# After betrayal and divorce, how did you meet your next love?



## still so sad (May 27, 2013)

I am in need of a "pick me up".

3 years in R and feel like we are stalled. Maybe there is someone better for me out there....?

Those of you who made it through D and are happily on to a solid new marriage or relationship, what's your story?

Thanks.


----------



## still so sad (May 27, 2013)

145 views and not one reply!

Sad that there are no success stories to read today....

Maybe what I have now is just as good as its ever gonna get.


----------



## thatbpguy (Dec 24, 2012)

First, if are still married stop focusing on your next love and focus in R.

Now, as for me I am remarried but my betraying ex was the true love of my life. I can never love again as I had before so now I am in a friendship marriage- just two close friends who didn't want to remain lonely. I live with a strongly diminished ability to trust and sometimes mild paranoia. 

Hope this helps.


----------



## cj9947 (Jul 9, 2011)

My "Next" relationship has been awesome...I finally met "Myself". Low and behold I was right in front of myself all the time. My life has been a joy since I made myself my #1 priority in life. To date, I have not had one desire to be in another relationship. I am complete. Best wishes to you.


----------



## Coffee Amore (Dec 15, 2011)

still so sad said:


> I am in need of a "pick me up".
> 
> 3 years in R and feel like we are stalled. Maybe there is someone better for me out there....?
> 
> ...


My good friend divorced her husband for more than 20 years after his second affair. The second affair was a LTA that had gone for years. They have two teenagers who seem to have adjusted pretty well to the divorce. She bounced back from the divorce pretty well, but she has a very large group of supportive friends and family.

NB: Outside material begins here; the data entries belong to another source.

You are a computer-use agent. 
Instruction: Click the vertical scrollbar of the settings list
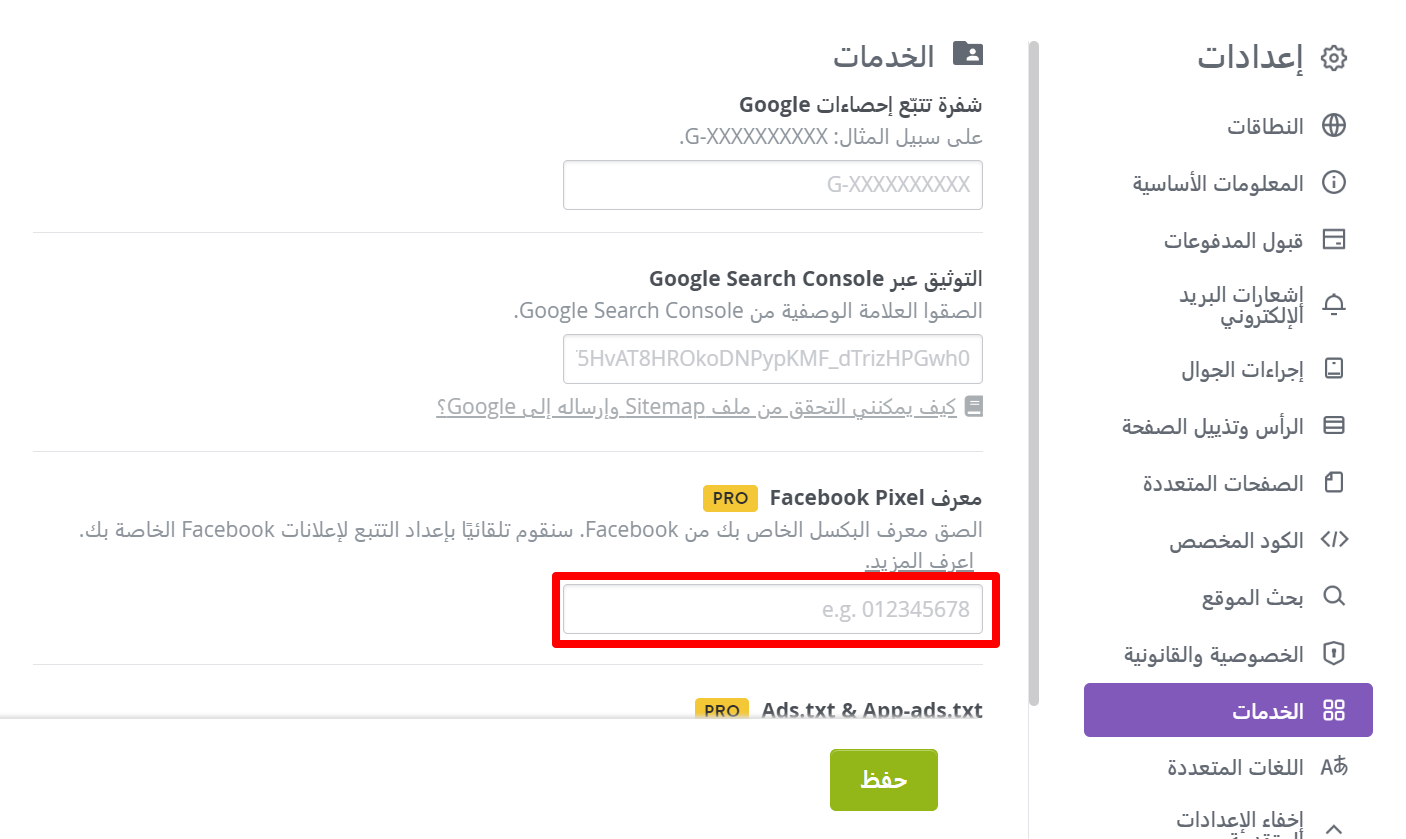click(1034, 370)
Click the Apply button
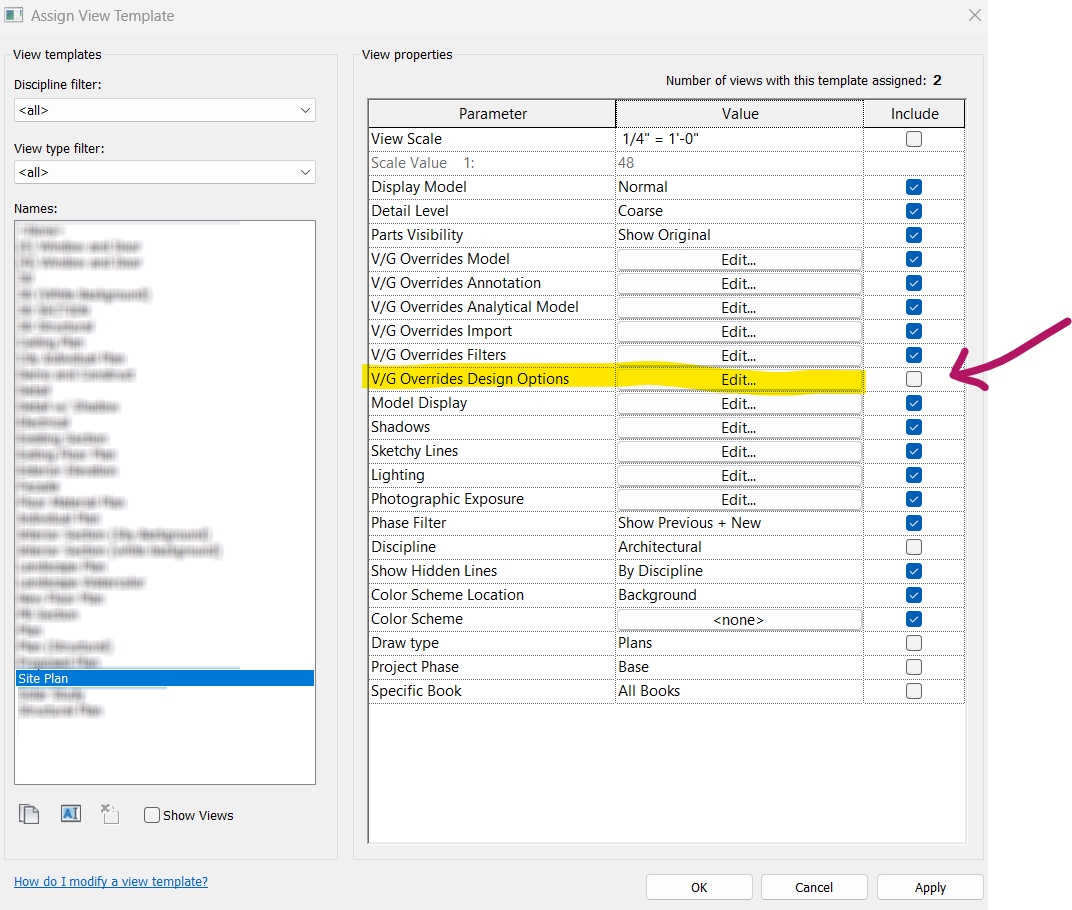Viewport: 1072px width, 910px height. click(x=929, y=887)
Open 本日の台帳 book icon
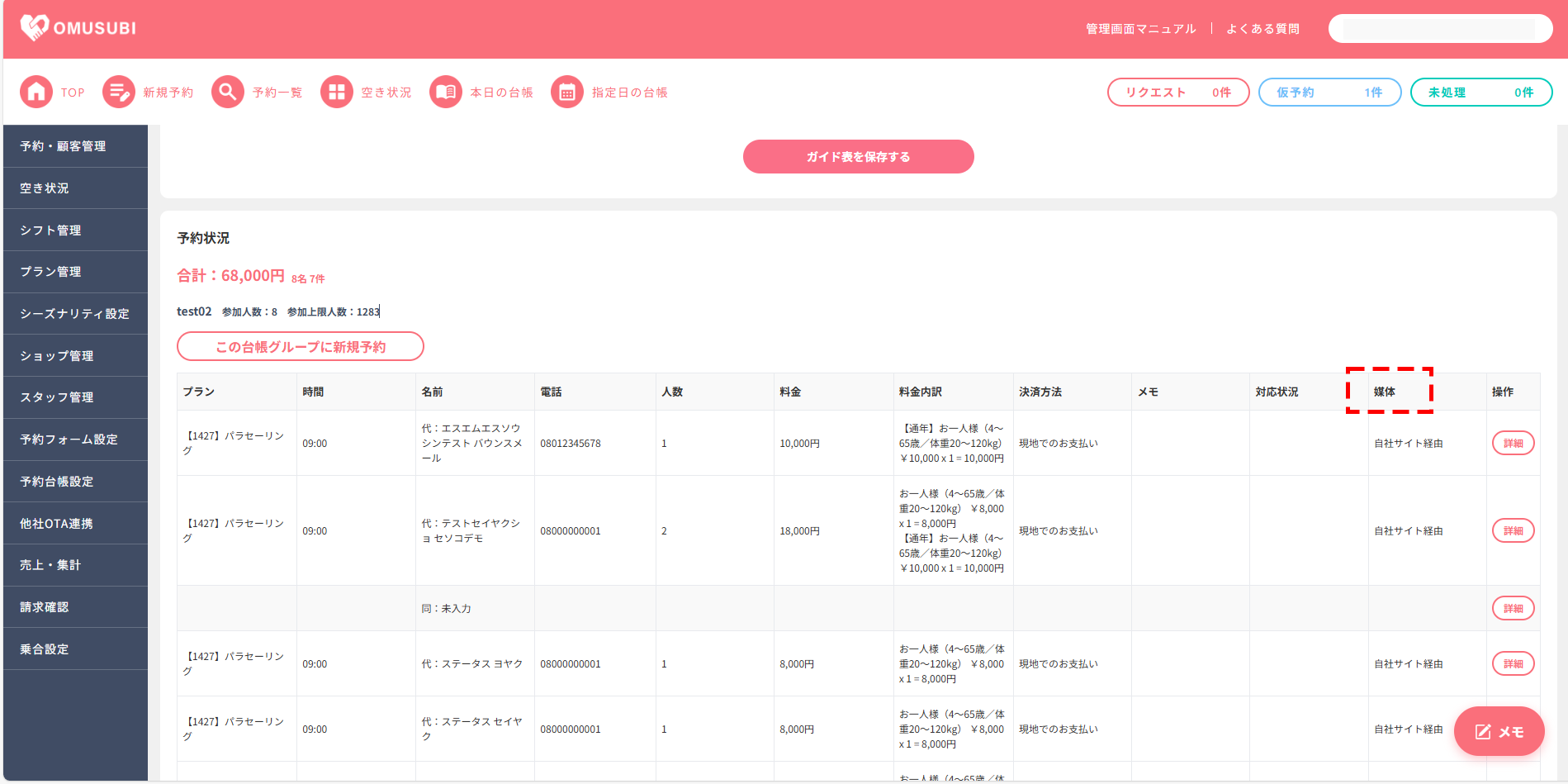This screenshot has width=1568, height=784. [446, 93]
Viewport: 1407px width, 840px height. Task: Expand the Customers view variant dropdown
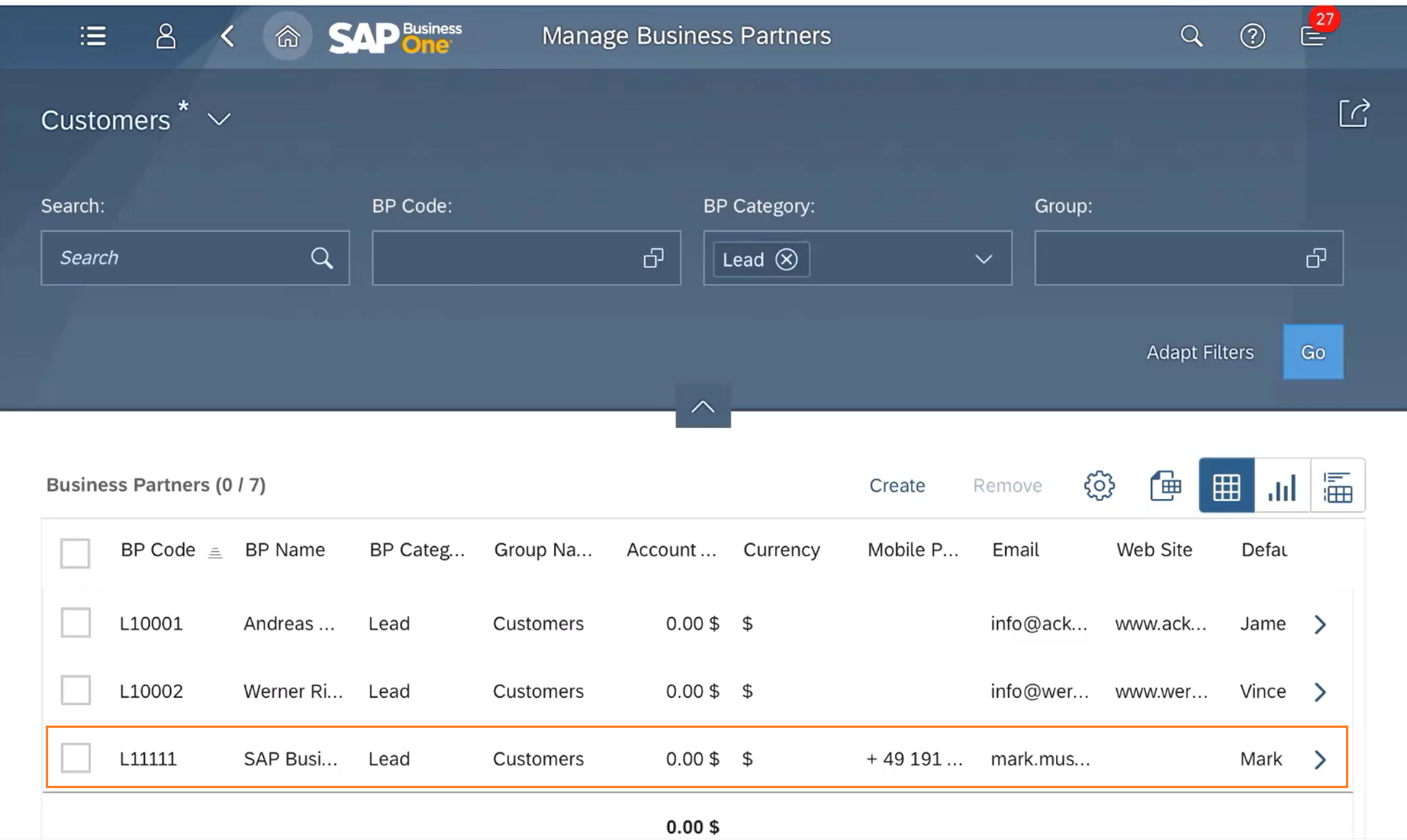219,120
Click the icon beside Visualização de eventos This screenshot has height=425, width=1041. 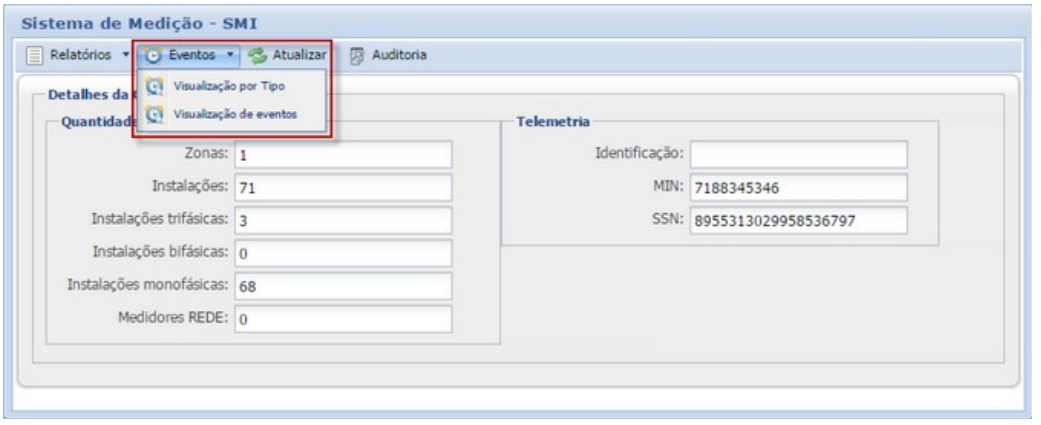pyautogui.click(x=154, y=114)
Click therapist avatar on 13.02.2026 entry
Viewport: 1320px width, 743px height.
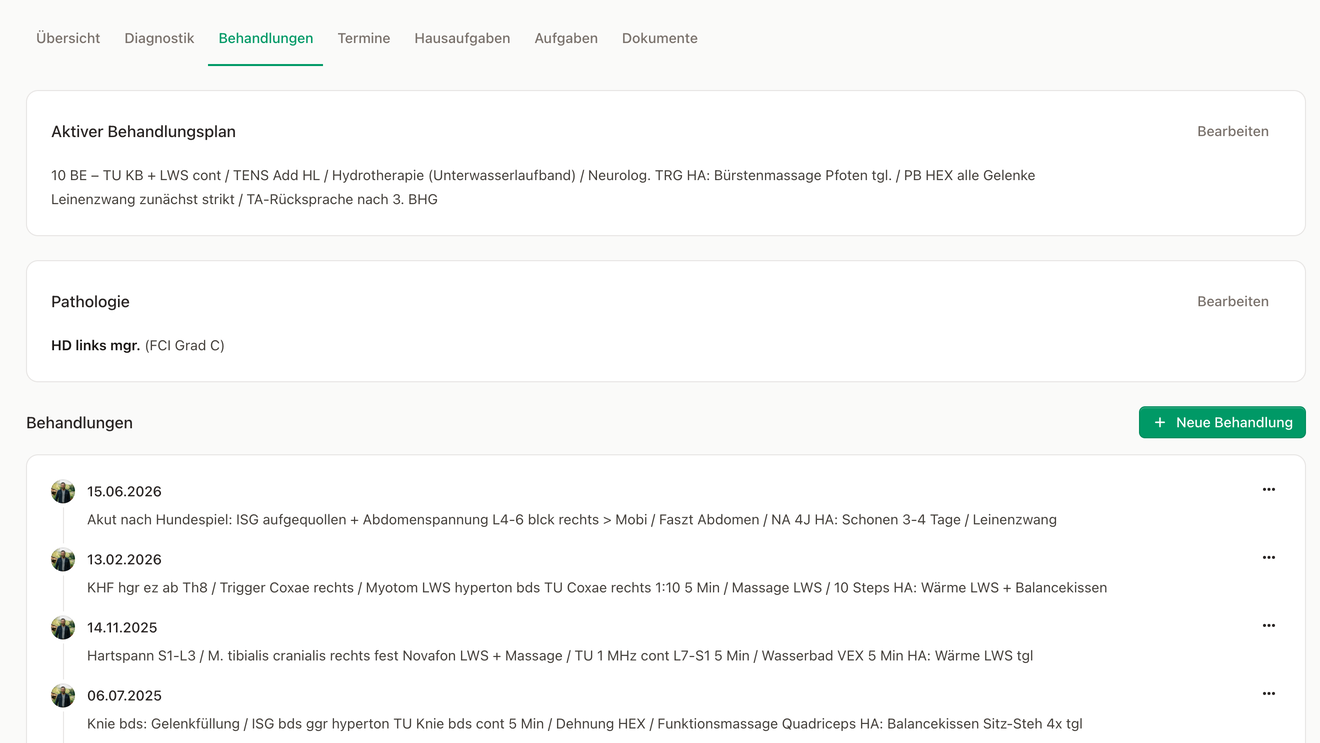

Since the divorce, he moved to another state, but keeps trying to get her back even going so far as to say he'd take her back. She's the BW but he seems to think he's doing her some great favor by offering to reconcile and remarry. She's not interested at all. She's happy in an exclusive relationship with an amazing person she met through friends. This other person is kind, caring, affectionate and monogamous. All the things her ex wasn't. Her new significant other lives in another part of the country, but they visit each other frequently. I really hope they can live in one state together, but right now their jobs keep them from doing that. Recently, she posted some photos of them on Facebook, so since it's Facebook official, it must be real.


----------



## Married but Happy (Aug 13, 2013)

My ex may have cheated on me, but I had already decided to divorce her for other reasons so just went ahead with that. No need for R - and we'd already been through all the useless MC I could tolerate.

I met the love of my life online not long after I moved out, but had dated others too. She truly is better than my ex in every way that matters to me.


----------



## staystrong (Sep 15, 2012)

cj9947 said:


> My "Next" relationship has been awesome...I finally met "Myself". Low and behold I was right in front of myself all the time. My life has been a joy since I made myself my #1 priority in life. To date, I have not had one desire to be in another relationship. I am complete. Best wishes to you.



I wonder how many WS's say that. Scary thought.


----------